* RECORD SET
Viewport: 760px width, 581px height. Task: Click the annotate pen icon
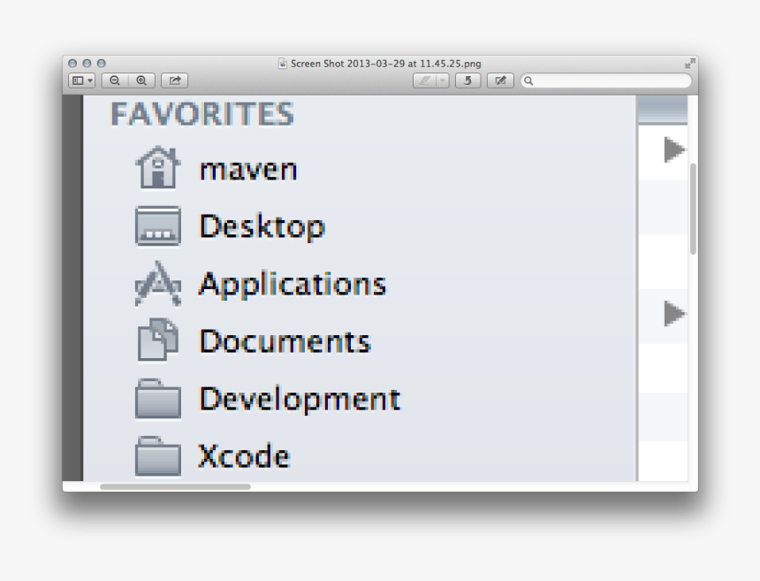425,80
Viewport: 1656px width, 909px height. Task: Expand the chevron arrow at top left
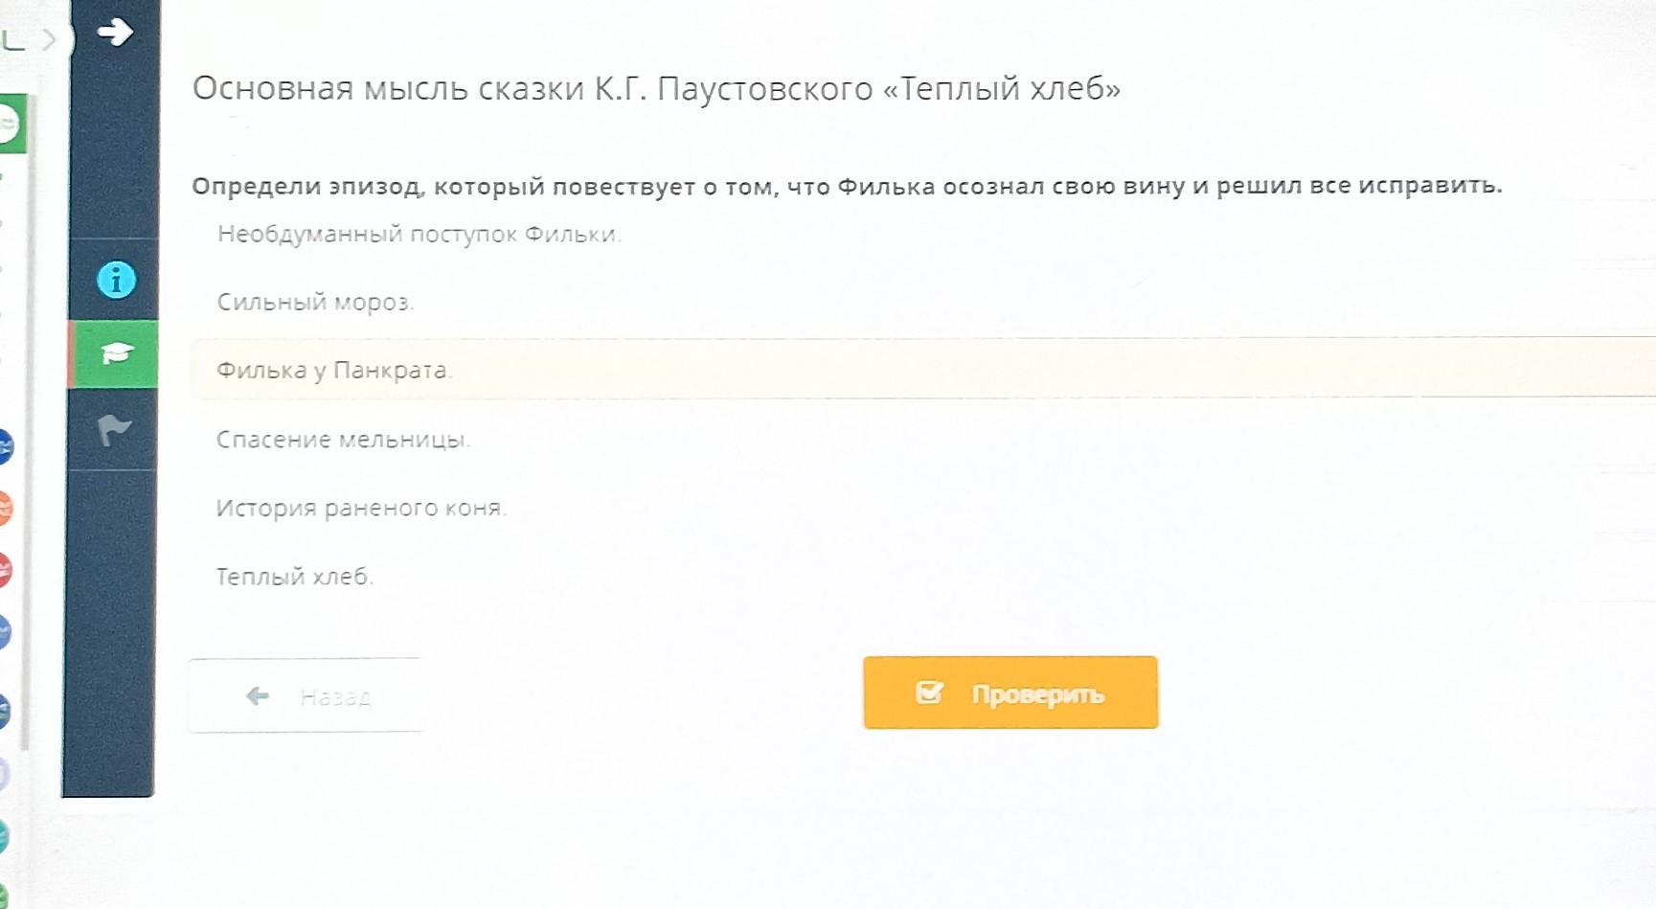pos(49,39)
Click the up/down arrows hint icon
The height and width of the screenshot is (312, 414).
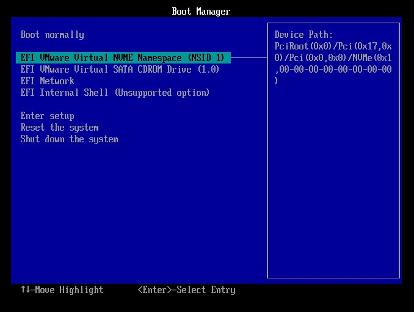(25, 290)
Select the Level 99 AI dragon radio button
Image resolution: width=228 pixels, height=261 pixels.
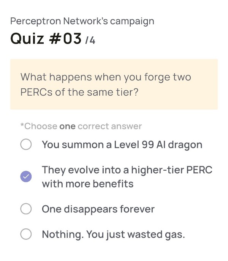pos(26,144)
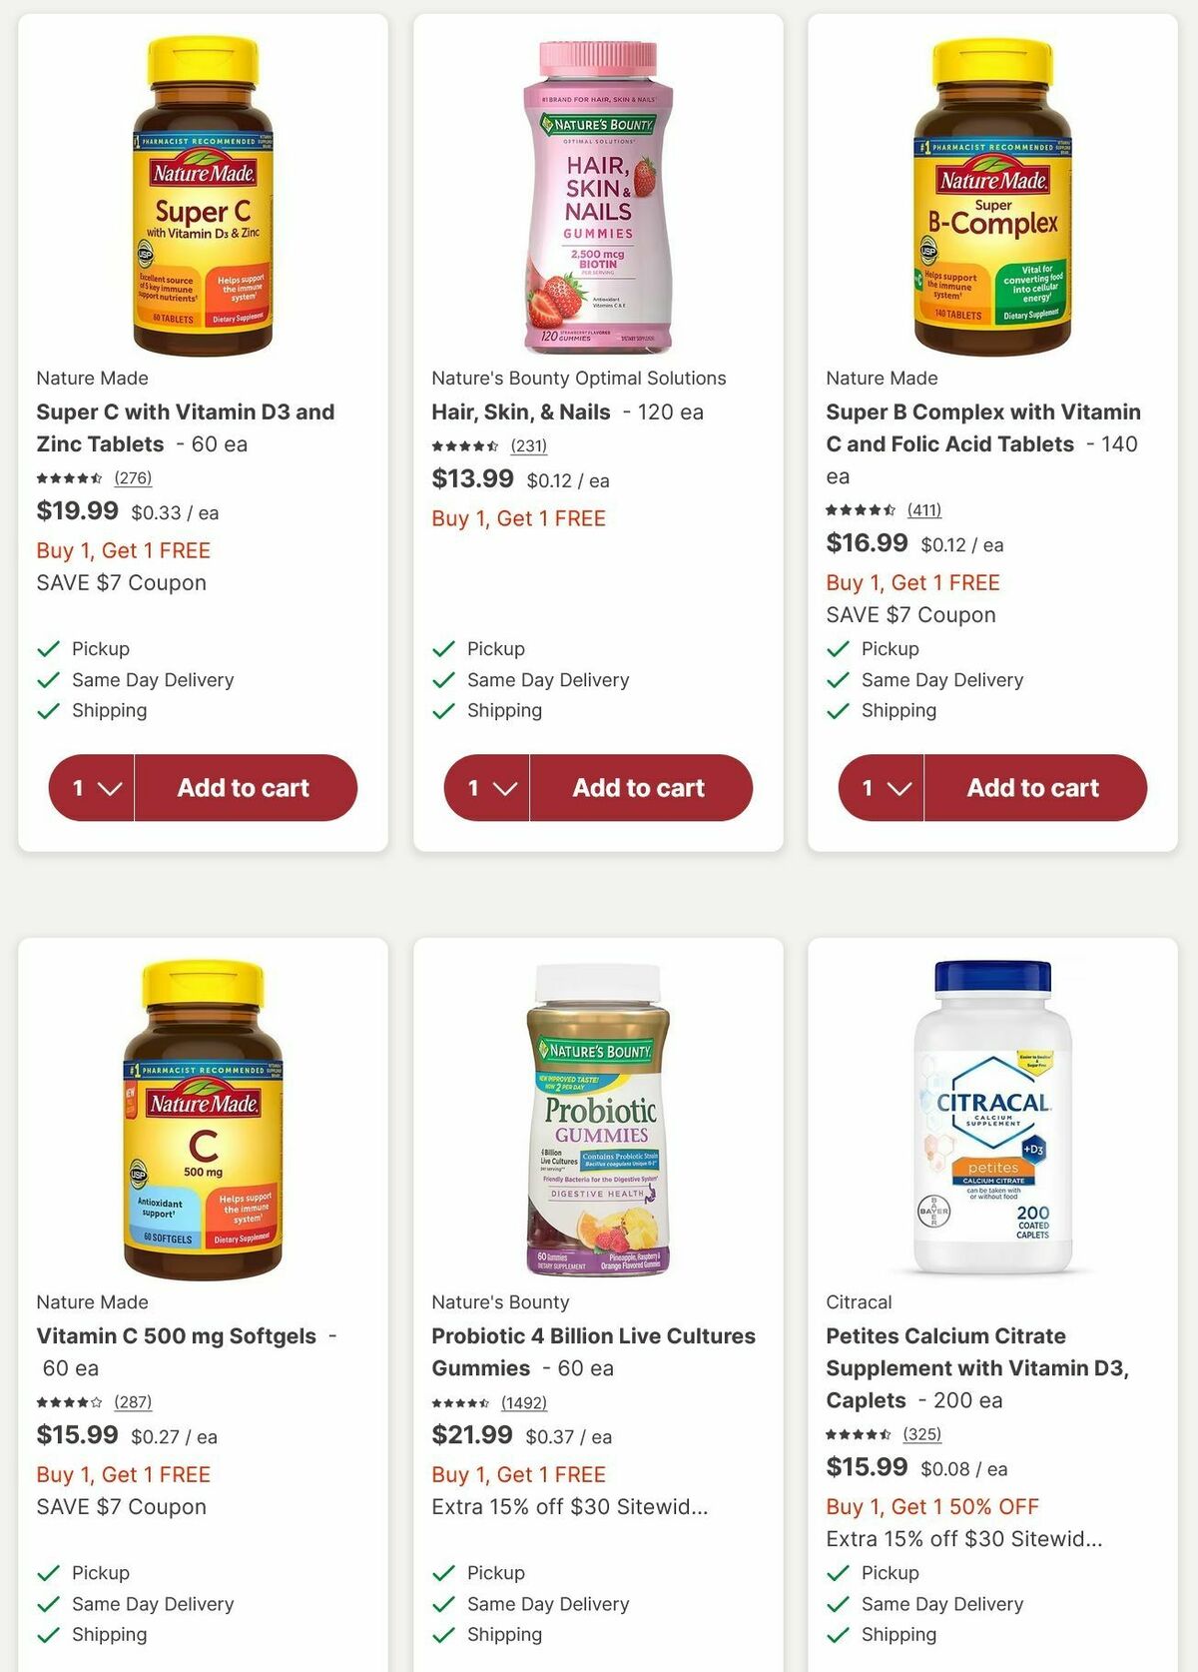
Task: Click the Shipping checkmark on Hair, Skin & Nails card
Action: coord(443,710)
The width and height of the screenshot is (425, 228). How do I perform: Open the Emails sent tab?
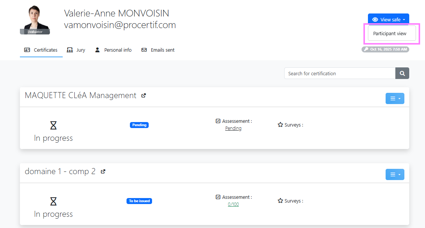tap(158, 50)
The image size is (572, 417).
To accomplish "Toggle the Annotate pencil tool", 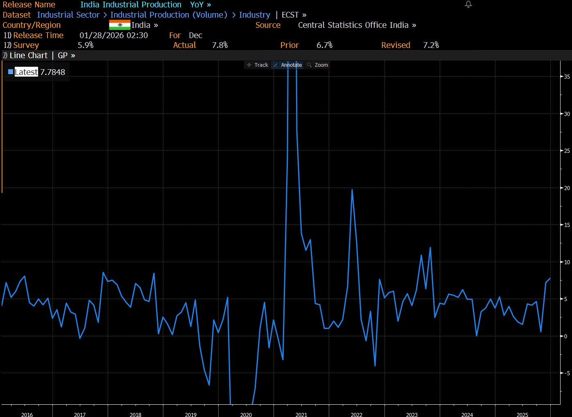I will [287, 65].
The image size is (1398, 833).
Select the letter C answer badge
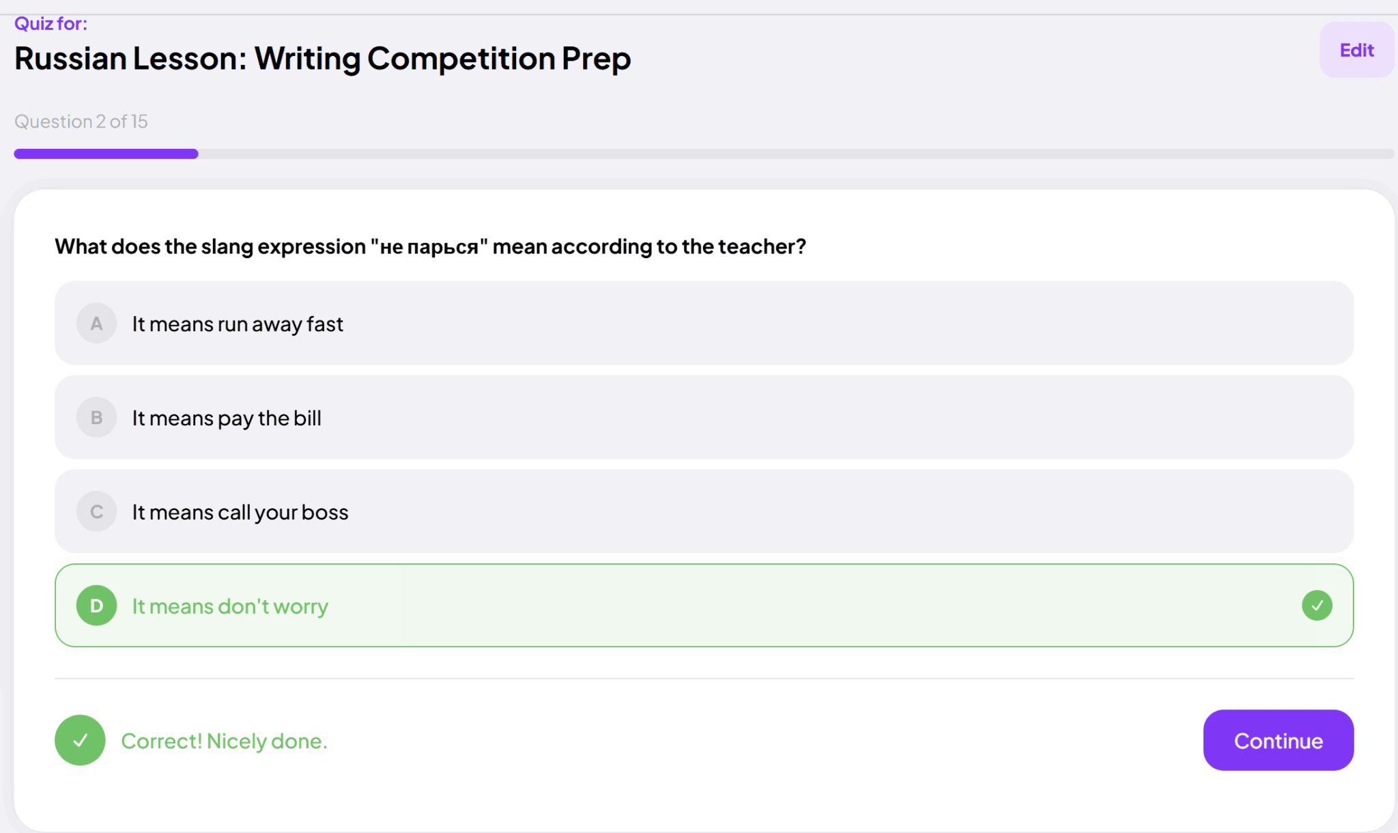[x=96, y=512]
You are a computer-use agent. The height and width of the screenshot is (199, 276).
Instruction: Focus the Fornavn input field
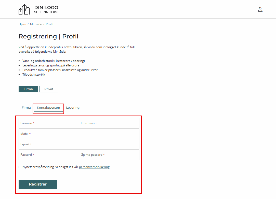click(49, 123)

* THE TASK
Check each line of the entries for the string "size". Copy the lines that have it.

* WRITTEN RESPONSE
The image size is (572, 417).
The image size is (1398, 833).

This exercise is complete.